== Pixel coordinate grounding data ==
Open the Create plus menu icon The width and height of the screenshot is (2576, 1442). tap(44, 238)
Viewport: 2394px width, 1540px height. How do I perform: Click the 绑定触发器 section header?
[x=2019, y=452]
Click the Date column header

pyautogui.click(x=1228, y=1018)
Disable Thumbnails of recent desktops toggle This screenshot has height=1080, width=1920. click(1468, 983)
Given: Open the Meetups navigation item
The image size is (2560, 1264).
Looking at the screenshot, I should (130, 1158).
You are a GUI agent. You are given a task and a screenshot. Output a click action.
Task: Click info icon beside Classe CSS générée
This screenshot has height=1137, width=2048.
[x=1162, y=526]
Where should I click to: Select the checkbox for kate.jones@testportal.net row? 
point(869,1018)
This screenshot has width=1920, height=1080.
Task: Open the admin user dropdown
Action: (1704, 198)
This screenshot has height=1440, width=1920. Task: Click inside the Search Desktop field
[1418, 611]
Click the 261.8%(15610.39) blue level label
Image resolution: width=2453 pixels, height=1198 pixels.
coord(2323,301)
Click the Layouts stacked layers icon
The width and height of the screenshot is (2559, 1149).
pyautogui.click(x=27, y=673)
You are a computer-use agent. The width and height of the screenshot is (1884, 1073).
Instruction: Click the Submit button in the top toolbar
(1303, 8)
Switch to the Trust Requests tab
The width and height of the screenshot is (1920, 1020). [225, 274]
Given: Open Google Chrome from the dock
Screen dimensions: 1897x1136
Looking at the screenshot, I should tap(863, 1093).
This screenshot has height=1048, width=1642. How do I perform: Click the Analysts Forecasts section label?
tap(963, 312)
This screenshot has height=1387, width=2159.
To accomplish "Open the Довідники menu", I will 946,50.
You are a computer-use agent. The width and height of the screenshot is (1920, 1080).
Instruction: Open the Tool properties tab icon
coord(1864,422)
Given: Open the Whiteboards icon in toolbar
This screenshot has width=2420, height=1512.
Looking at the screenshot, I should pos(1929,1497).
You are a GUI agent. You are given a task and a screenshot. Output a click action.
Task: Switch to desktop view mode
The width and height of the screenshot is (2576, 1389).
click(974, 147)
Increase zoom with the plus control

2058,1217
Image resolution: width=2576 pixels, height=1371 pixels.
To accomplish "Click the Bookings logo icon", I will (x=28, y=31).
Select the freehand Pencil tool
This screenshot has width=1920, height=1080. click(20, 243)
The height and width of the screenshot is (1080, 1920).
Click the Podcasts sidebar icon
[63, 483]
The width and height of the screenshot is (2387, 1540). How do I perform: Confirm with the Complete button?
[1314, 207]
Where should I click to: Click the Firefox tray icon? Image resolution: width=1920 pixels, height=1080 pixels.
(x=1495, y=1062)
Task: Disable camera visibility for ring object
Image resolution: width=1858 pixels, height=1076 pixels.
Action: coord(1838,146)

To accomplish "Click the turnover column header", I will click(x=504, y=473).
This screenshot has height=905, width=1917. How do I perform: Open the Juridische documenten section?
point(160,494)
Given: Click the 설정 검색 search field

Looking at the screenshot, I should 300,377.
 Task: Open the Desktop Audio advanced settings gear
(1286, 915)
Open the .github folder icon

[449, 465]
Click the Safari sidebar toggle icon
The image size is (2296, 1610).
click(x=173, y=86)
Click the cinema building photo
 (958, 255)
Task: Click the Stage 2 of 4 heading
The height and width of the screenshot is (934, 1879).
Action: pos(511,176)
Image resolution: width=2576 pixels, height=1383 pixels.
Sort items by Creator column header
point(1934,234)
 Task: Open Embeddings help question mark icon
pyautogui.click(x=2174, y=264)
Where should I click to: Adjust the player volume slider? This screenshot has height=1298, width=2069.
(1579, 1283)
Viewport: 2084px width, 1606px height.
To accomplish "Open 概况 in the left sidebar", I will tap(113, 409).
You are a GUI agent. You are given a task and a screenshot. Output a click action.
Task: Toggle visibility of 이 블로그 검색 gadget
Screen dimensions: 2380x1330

== TASK ==
The answer must consist of each line in the entries above that includes "menu".

== WRITTEN REPLY ==
Open the Create plus menu icon The width and height of the screenshot is (2576, 1442). tap(44, 238)
To accomplish "Open the Довідники menu", I will 946,50.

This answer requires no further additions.